If she had thought to soften him up with her words, it didn’t work. If anything, he looked even angrier.
“I want that hospital bill, and I want it tonight,” he bit off. “And if you ever—ever—do anything like that again, I’ll walk out. Is that clear? When—if—you marry me, you’re going to have to live on what I can give you. As far as I’m concerned, there’s no other way, and that’s something you’d better think hard about. To begin with, I don’t have a house like this, and I never will have. And I’m damned if I’m living here,” he added in a furious aside, as if she would ever dream of asking him to! Then, his eyes flicking contemptuously over the fluffy blue-fox jacket that just reached her hips, the toning silver-gray silk blouse and charcoal wool slacks beneath it, right down to the gray suede boots and matching handbag she was clutching nervously in front of her, he said coldly, “You’re a very expensive dolly, honey. I’m not sure I can afford you.”

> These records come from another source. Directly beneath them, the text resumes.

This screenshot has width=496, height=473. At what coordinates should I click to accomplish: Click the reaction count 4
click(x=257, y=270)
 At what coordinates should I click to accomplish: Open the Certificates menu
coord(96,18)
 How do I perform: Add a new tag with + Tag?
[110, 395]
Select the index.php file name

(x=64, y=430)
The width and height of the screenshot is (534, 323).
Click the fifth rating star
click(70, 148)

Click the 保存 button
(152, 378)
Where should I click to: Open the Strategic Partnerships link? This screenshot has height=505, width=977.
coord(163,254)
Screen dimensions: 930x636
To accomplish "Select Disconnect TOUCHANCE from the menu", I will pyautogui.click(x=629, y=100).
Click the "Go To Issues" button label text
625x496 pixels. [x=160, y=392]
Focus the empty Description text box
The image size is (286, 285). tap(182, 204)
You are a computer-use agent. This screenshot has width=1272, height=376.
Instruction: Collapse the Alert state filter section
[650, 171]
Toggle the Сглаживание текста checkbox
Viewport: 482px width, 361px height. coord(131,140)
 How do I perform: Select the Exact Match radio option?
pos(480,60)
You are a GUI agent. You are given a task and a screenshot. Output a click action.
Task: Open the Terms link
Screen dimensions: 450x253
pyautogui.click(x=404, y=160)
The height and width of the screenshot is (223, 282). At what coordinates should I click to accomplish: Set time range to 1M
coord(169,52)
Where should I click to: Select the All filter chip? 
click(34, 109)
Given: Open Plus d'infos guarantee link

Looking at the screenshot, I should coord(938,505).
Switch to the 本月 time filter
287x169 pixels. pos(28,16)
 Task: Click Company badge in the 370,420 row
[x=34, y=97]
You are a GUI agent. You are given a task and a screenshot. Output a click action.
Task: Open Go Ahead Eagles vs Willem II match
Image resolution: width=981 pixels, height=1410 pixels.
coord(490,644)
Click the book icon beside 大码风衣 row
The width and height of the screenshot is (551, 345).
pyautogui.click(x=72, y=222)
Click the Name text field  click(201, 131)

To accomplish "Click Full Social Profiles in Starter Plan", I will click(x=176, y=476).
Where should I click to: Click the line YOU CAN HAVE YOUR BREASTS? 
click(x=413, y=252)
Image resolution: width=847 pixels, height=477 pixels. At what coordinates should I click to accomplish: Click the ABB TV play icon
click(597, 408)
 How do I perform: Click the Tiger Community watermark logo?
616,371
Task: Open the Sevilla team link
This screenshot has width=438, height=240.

Lisa stared at him for a long moment, anger at his infuriating attitude and fear that he might actually be thinking about forgetting the whole thing battling for supremacy inside her. Fear won out. If she lost Sam, she didn’t know what she would do. She would be more alone than she had ever been in her life.
“Please sit down,” she said at last, her voice calm but her eyes pleading. “You know you’re not supposed to stand for long periods on those crutches.”
“To hell with the crutches!” He glared at her explosively. “Didn’t you hear one single, solitary word I said?”
Lisa grimaced. “How could I help it? You’re not exactly whispering, you know. I’ve said I’m sorry about the hospital bill. What else can I say? It won’t happen again, all right? Now, would you please sit down?”
Sam looked more enraged than ever. “And you think that’s all there is to it? You say you’re sorry and I forget all about it? Until the next time? Like hell! We’re going to get this straight once and for all: if you’re going to marry me, you’re going to have to live in the kind of house I can give you, wear the kind of clothes I can buy, do your own damned housework—”
“I understand,” Lisa interrupted calmly. “And I agree. All right? Do you want me to sign a contract or something? And would you please
sit down
!”
“No, I damned well won’t sit down,” Sam retorted, glaring at her.
“Now you’re being childish,” Lisa said, her eyes beginning to spark in their turn. “Do you want to know what I think? I think you’re just trying to find a way of wriggling out of marrying me. You knew I had a lot of money all along, and it never bothered you before. Why make such a big thing of it now? I tell you, it doesn’t matter. We’ll work it out. And if you don’t sit down, you’re going to fall down!”
“Don’t call me childish and don’t tell me to sit down!” he roared, moving toward her with as much angry determination as his crutches would allow him. “I’m not some damned tame dog for you to order around. I . . .”
As he swung around the back of the couch toward her, Lisa saw a brown lamp cord hook the end of one of his crutches.